Recently, we had the chance to talk with someone who worked at Sega and was a part of the Eternal Champions mythos and worked at both Sega Interactive and SegaSoft as well. Hideki Ikeda is a programmer with almost two decades of experience, and his profession has taken him everywhere from Origin Systems and Midway Games to the mighty Sega itself.

 

Sega-16: You didn’t start in programming with video games. How did you end up going in that direction?

Hideki Ikeda: Ever since high-school, I’ve been programming in Assembly language (6502 was my choice at the time for Apple ][+ and //e). In 1989, I met Robert Morgan at CalPoly Pomona (California Polytechnic University) in the 8086 Assembly language class (at that time, Robert was working on Robocop port) and he introduced me to Rod Nakamoto (at that time Rod’s company was called “Interactive Design”).

I just had completed a contracting job with California Agriculture department on an educational software for high school students on Apple, and one of the modules I’ve written was a calendar program in 6502 Assembly. I brought the stack of printout of that module to Rod Nakamoto on my interview. Because Rod was also an Assembly language programmer (he also designed Mockingboard for Apple ][+), he inspected my code. He must have liked what I did (I comment a lot) because he offered me a position at the end of my interview! I remember I told Rod that “I’ll work for free!” when he explained to me that they couldn’t pay much. I didn’t care, I just wanted to make video games.
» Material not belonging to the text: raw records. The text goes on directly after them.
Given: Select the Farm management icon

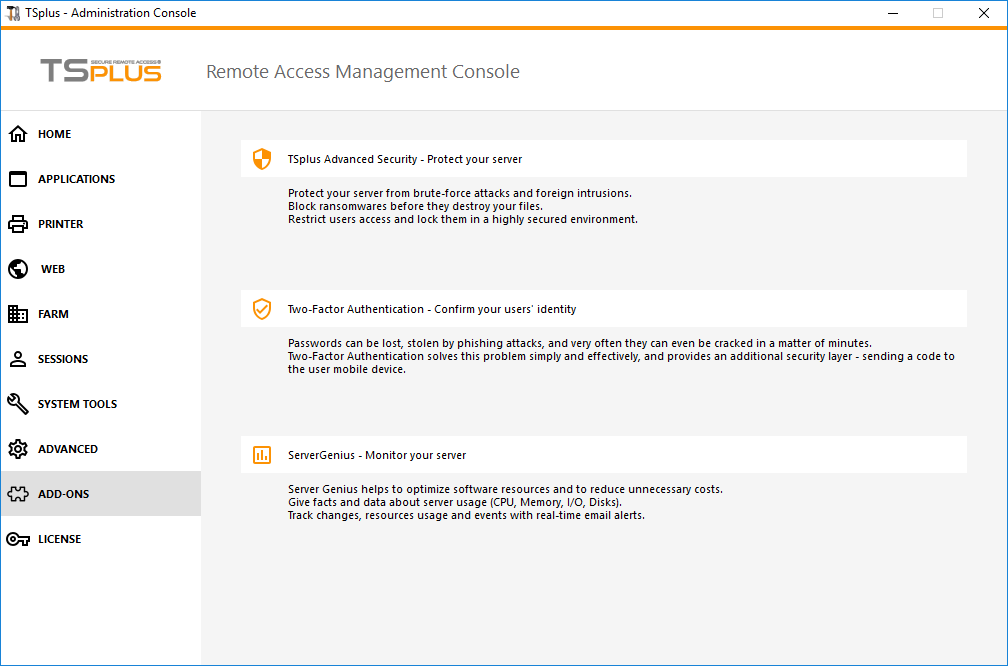Looking at the screenshot, I should coord(17,313).
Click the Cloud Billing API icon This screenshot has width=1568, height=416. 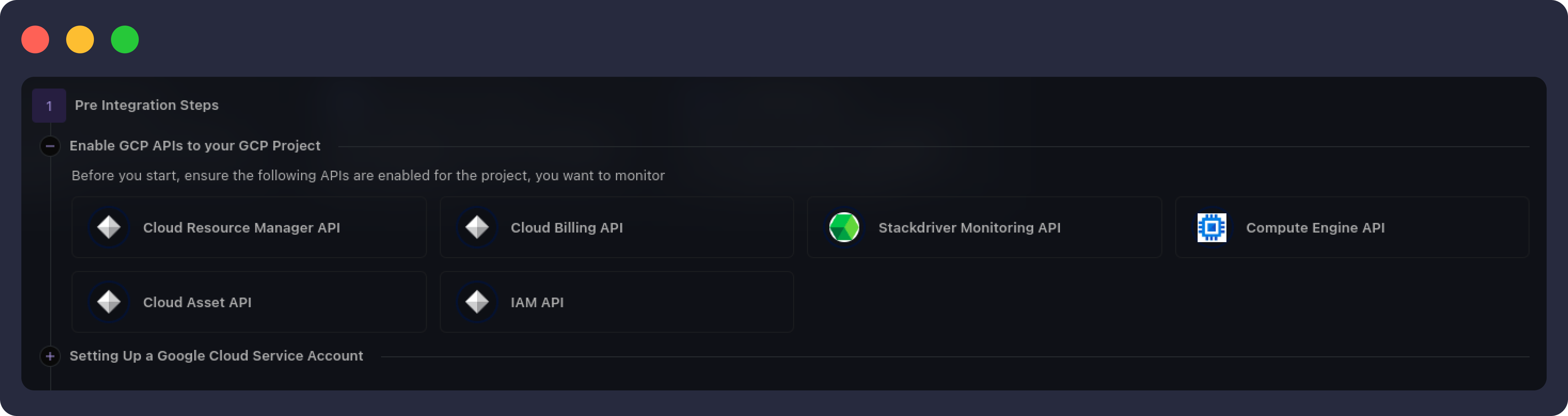[x=477, y=228]
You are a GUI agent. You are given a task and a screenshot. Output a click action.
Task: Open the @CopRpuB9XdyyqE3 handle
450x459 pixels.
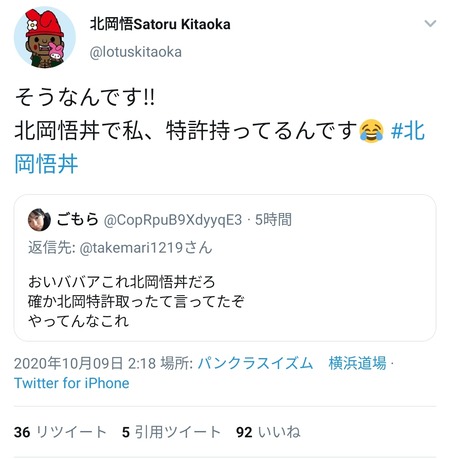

I’ve always loved video games, I remember my first “PC” game I was exposed to was back in 1979 in Japan (I was born in Yokohama, Japan) and my math teacher brought a TRS-80 to school. They had this simple ASCII art based BASIC game which scrolled from left to right on top of the screen and you were to shoot it like Space Invaders. What was fascinating was that you can edit the BASIC and changed this “<-=+=->” UFO to put your name instead and shoot it. I wanted to make my own games ever since.

Sega-16: You were at Interactive Designs when it joined Sega. What was the transition like?

Hideki Ikeda: To a naive programmer, it was exciting. To be able to tell friends “I work for SEGA.” I never wanted to leave. My father once asked me “When are you going to quit working for that toy company ‘see-gah’ and get a real job?”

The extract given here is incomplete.